Cómo armar tu espacio de trabajo como artista sin gastar una fortuna

Redacción chatdearte·24 de junio de 2026·12 min de lectura

El taller propio

Hay una fantasía instalada sobre el taller del artista: el espacio enorme con techos altos, luz cenital, paredes manchadas con décadas de capas de pintura y un caos que en realidad es un sistema. La realidad de la mayoría de los artistas plásticos en Argentina es bastante más modesta y, al mismo tiempo, bastante más interesante. Un galpón reciclado en Parque Patricios, una casilla sobre pilotes en el Delta de Tigre, una habitación al fondo de una casa en Béccar compartida con otros tres artistas jóvenes. Lo que tienen en común estos espacios no es el metro cuadrado ni el valor inmobiliario: es que resuelven, con mayor o menor elegancia, las tres condiciones que hacen posible el trabajo. Luz, ventilación, piso sacrificable. Todo lo demás —el mueble bonito, el orden impecable, el barrio de moda— es opcional. Este artículo parte de esos tres pilares y los despliega con datos concretos, nombres reales y una premisa simple: el taller propio está más cerca de lo que parece.

La pregunta que más se repite entre artistas que recién empiezan —o que llevan años trabajando en condiciones precarias— no es cómo pintar mejor. Es dónde. El espacio físico condiciona el trabajo de maneras que no siempre se verbalizan pero que se sienten en cada sesión: la obra que no se hace porque el piso es de parquet y no querés mancharlo, el formato que nunca creció porque el techo no lo permite, el óleo que abandonaste porque el cuarto no ventila. Estos no son problemas menores de confort. Son restricciones que moldean la producción.
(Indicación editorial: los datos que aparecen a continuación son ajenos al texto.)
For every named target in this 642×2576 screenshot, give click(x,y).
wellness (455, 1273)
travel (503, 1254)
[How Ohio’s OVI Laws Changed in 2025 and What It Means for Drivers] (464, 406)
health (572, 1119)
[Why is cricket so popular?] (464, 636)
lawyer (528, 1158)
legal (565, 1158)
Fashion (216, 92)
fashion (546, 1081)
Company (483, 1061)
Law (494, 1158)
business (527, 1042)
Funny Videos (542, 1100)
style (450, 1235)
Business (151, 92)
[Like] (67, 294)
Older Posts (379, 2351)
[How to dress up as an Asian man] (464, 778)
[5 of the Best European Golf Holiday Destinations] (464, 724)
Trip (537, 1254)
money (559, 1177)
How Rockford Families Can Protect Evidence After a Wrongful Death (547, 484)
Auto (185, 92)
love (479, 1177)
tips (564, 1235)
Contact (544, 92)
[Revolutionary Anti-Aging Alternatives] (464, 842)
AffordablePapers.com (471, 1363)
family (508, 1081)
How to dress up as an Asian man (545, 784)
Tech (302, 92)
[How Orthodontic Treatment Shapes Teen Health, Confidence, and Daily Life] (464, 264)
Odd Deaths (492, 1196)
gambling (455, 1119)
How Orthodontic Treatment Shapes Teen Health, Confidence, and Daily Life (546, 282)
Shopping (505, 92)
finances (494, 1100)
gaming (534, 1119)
Argentina tiene una geografía creativa más distribuida de lo que sugiere el mapa oficial del arte. El Distrito de las Artes en La Boca concentra visibilidad y política cultural, pero la práctica real está en otro lado. Está en Martínez, donde Guillermo Roux tuvo su taller durante décadas. Está en Olivos, donde trabaja el escultor Norberto Gómez. Está en San Fernando, donde opera Enrique Burone Risso. Está en Maschwitz, donde Juan Batalla y Dany Barreto comparten zona. La zona norte del GBA funciona como un polo creativo consolidado, verificado, con historia. No necesita marketing: existe.

Este polo tiene una lógica territorial concreta. Los alquileres son más accesibles que en Capital en las zonas intermedias. Hay casas con fondos, galpones ociosos, casonas con habitaciones grandes. El Delta, en particular, ofrece algo que no existe en ningún otro polo artístico del país: la posibilidad de vivir y trabajar en el mismo espacio físico, integrado al paisaje, sin vecinos pegados y sin las regulaciones de zonificación urbana que en Capital limitan los usos del suelo. Adrián Paiva trabaja exactamente así: en una casilla montada sobre maderas en una isla del Delta, sobre el arroyo Reyes. El taller no es un cuarto de la casa. El taller es la casa.
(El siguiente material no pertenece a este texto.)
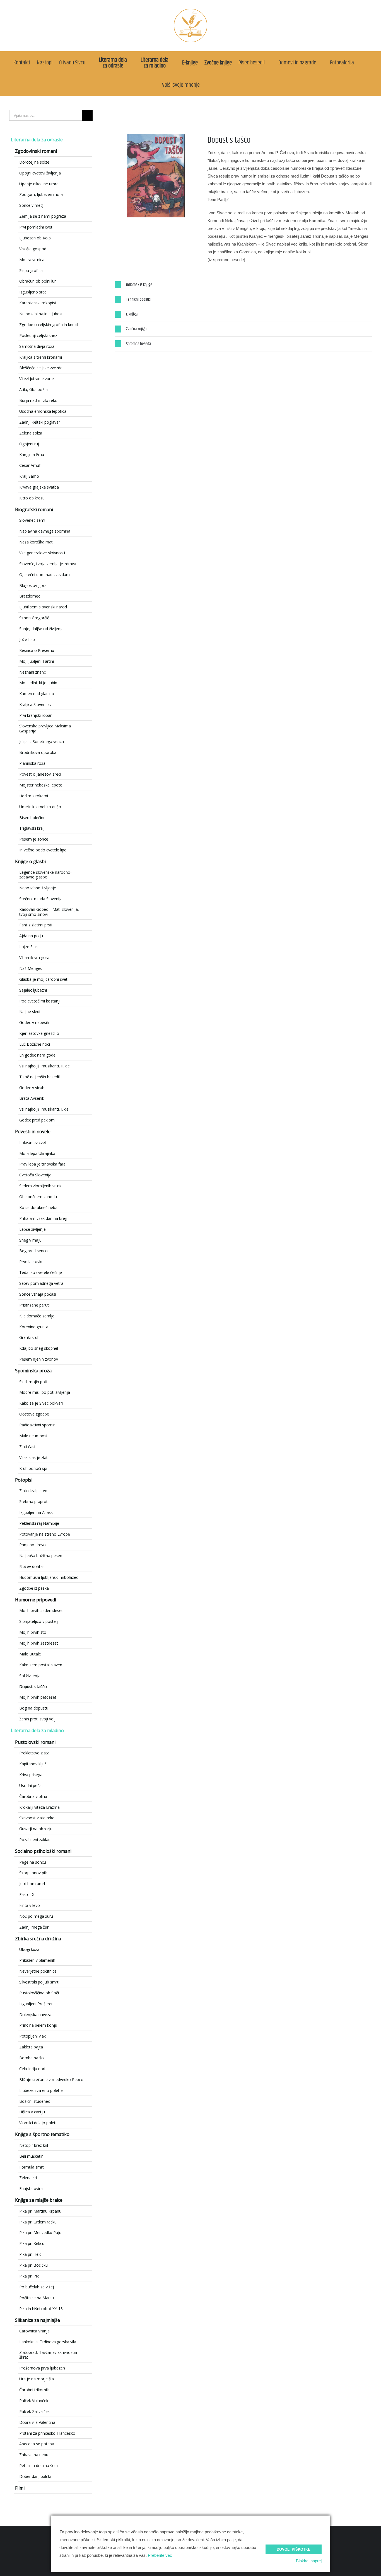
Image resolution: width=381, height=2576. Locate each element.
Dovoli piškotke (293, 2549)
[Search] (209, 85)
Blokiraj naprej (309, 2560)
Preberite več (160, 2555)
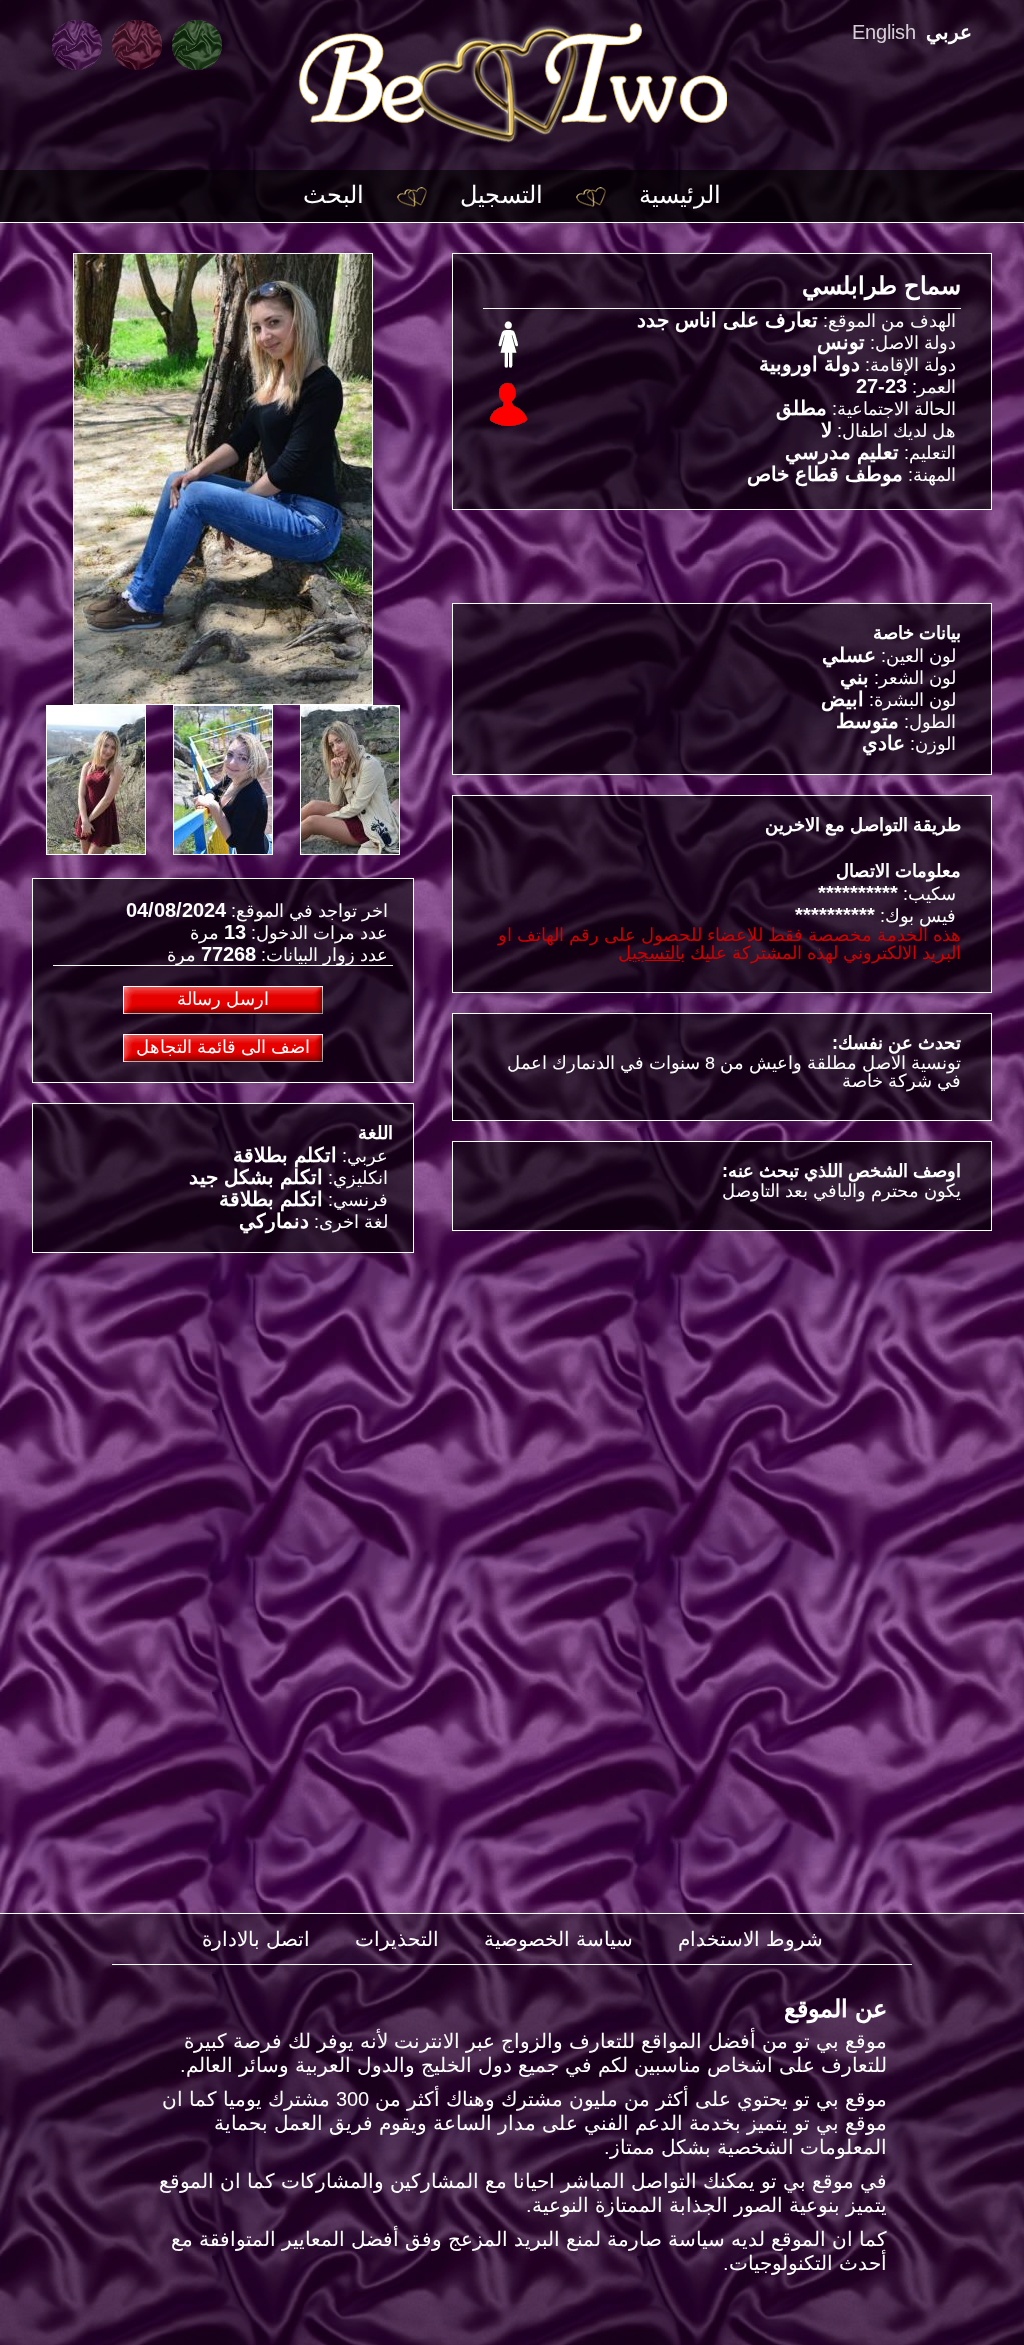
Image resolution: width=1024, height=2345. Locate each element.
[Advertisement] (223, 1413)
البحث (333, 194)
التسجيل (501, 194)
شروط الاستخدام (750, 1939)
Pero no hace falta el Delta para armar algo funcional. La nota de La Nación sobre el polo creativo de zona norte documenta casos que van desde la casona en Don Torcuato —donde Maggie de Koeningsberg y Duilio Pierri tienen su espacio— hasta el galpón compartido de Victoria Gutiérrez en Béccar. Sol Storni trabaja en Nordelta. Richard Sturgeon en Pilar. El patrón se repite: zona norte, espacio propio o semiproprio, lógica de taller por sobre lógica de vivienda. Lo que define el espacio es la práctica, no la arquitectura.

La pregunta práctica es cómo llegar a eso sin un capital inicial que la mayoría no tiene. La respuesta es gradual y técnica. Primero entender qué es innegociable. Después resolver lo innegociable con el presupuesto disponible. Finalmente, construir el resto por etapas. Este artículo sigue ese orden.

Obras variadas en atelier de artista
Obras variadas en atelier de artistaUnsplash

Las tres condiciones que no se negocian

Luz. Es el primer criterio y el más costoso de resolver mal. En Argentina, la luz norte es la ideal para un taller de pintura: constante a lo largo del día, sin sol directo que distorsione la percepción del color y sin los contrastes violentos de la luz este o oeste. Un cuarto con ventana al norte y buen tamaño de abertura es, en términos técnicos, mejor que un galpón con skylight mal orientado. Si la luz natural es insuficiente —por orientación, por obstrucción de edificios o por trabajo nocturno—, la solución correcta son LEDs con temperatura de color neutra, alrededor de 4000K. No las tiras decorativas ni las lámparas cálidas de 2700K que se venden en cualquier ferretería. La temperatura de color afecta directamente la percepción de los pigmentos: trabajar con luz incorrecta es trabajar a ciegas respecto del resultado final.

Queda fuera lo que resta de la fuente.